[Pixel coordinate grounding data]
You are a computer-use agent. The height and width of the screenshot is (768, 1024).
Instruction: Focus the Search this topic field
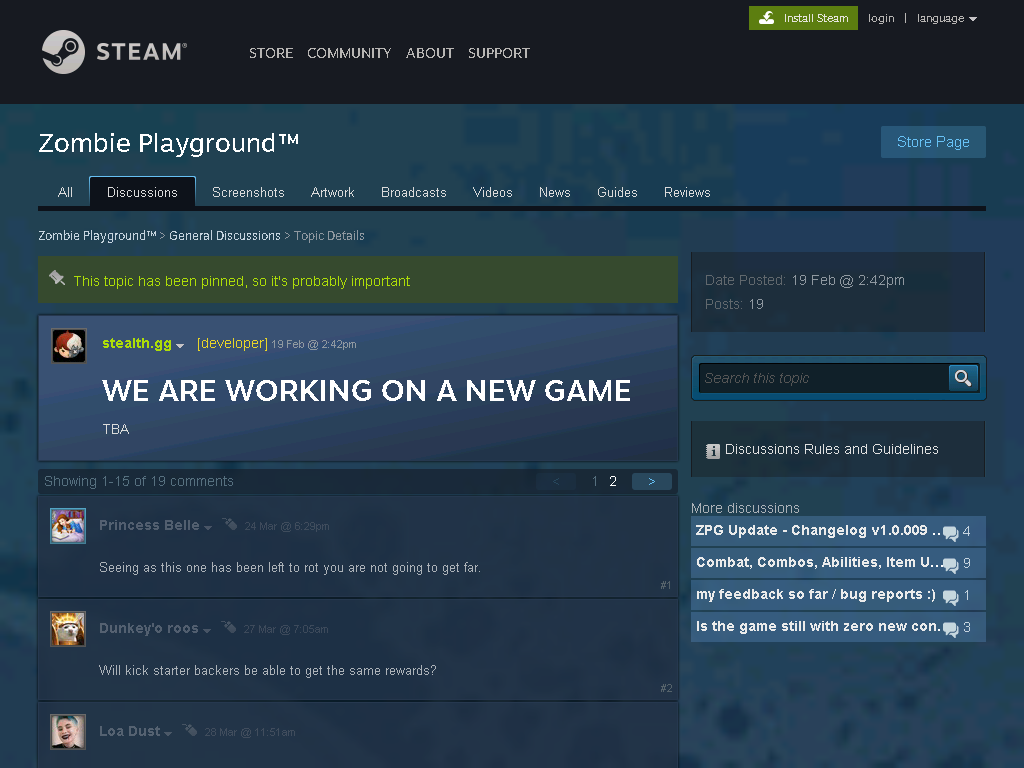[823, 378]
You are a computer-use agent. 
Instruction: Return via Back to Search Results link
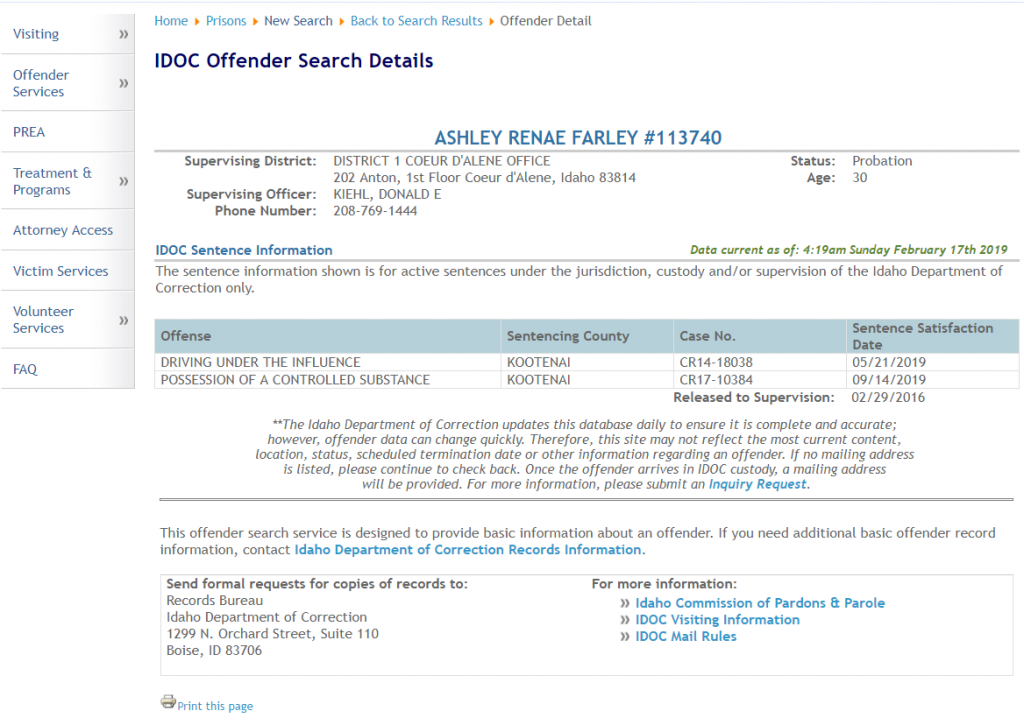[416, 21]
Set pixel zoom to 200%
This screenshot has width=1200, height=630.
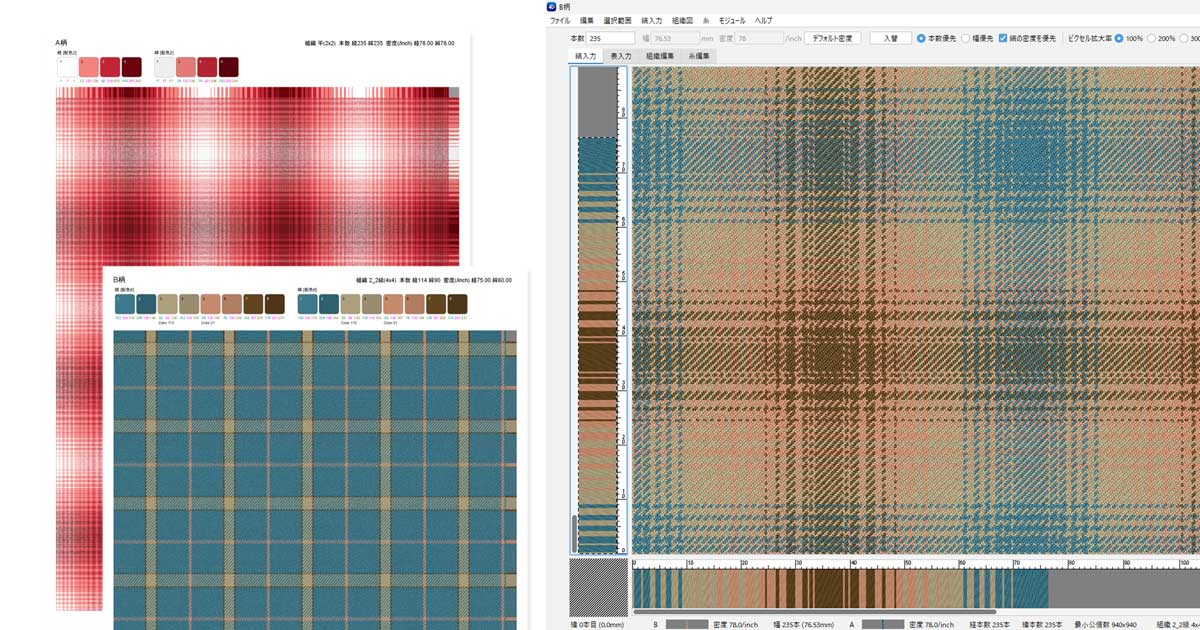click(1153, 38)
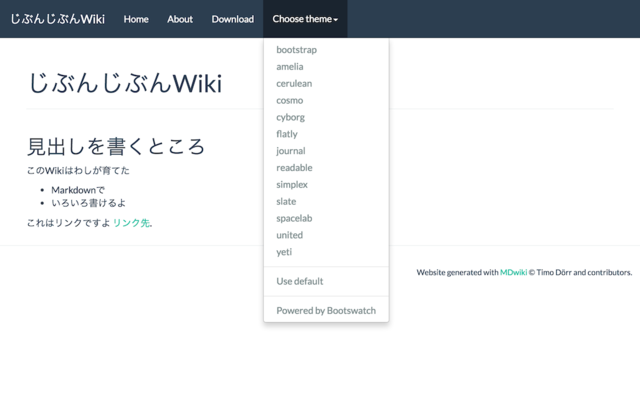Select the journal theme
The image size is (640, 420).
tap(291, 151)
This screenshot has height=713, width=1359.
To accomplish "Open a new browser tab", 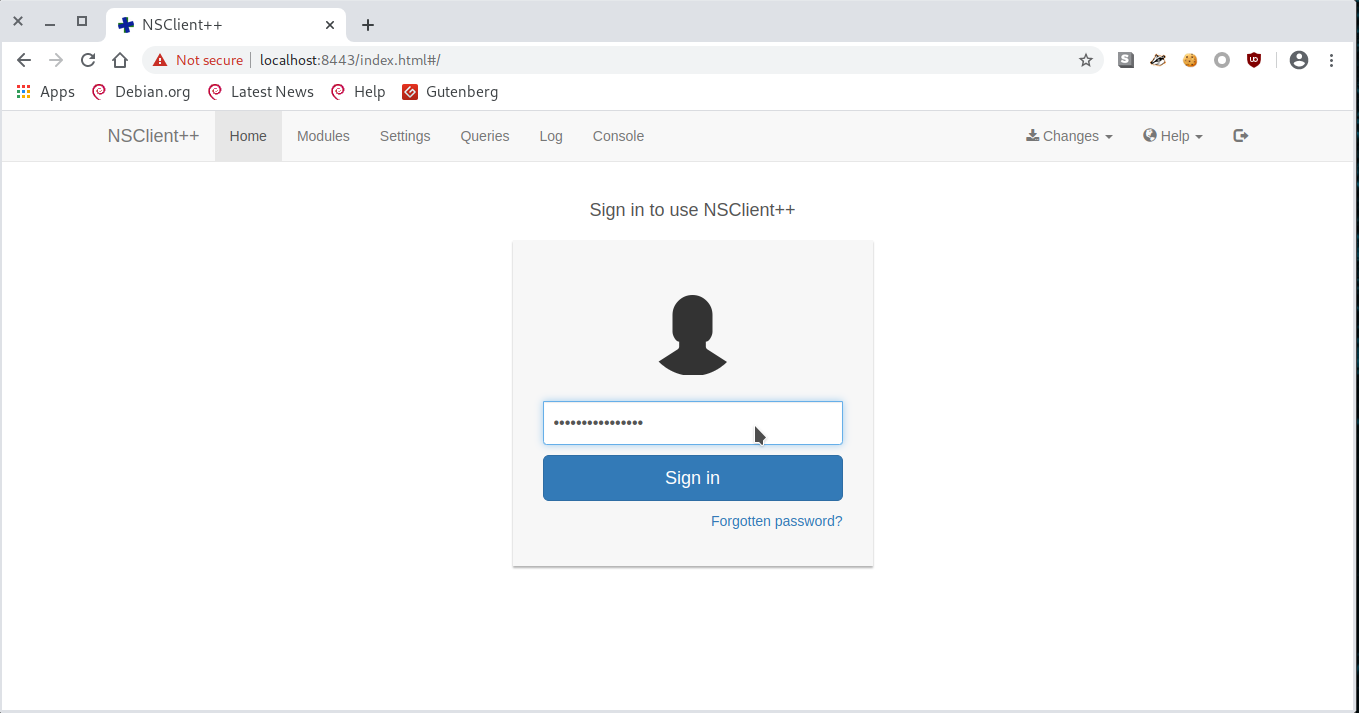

**WHAT IS REQUIRED**
Where a line above holds the word "agent", copy it.

**EXPECTED ANSWER**
You are a computer-use agent. The height and width of the screenshot is (768, 1024).
You are a computer-use agent. 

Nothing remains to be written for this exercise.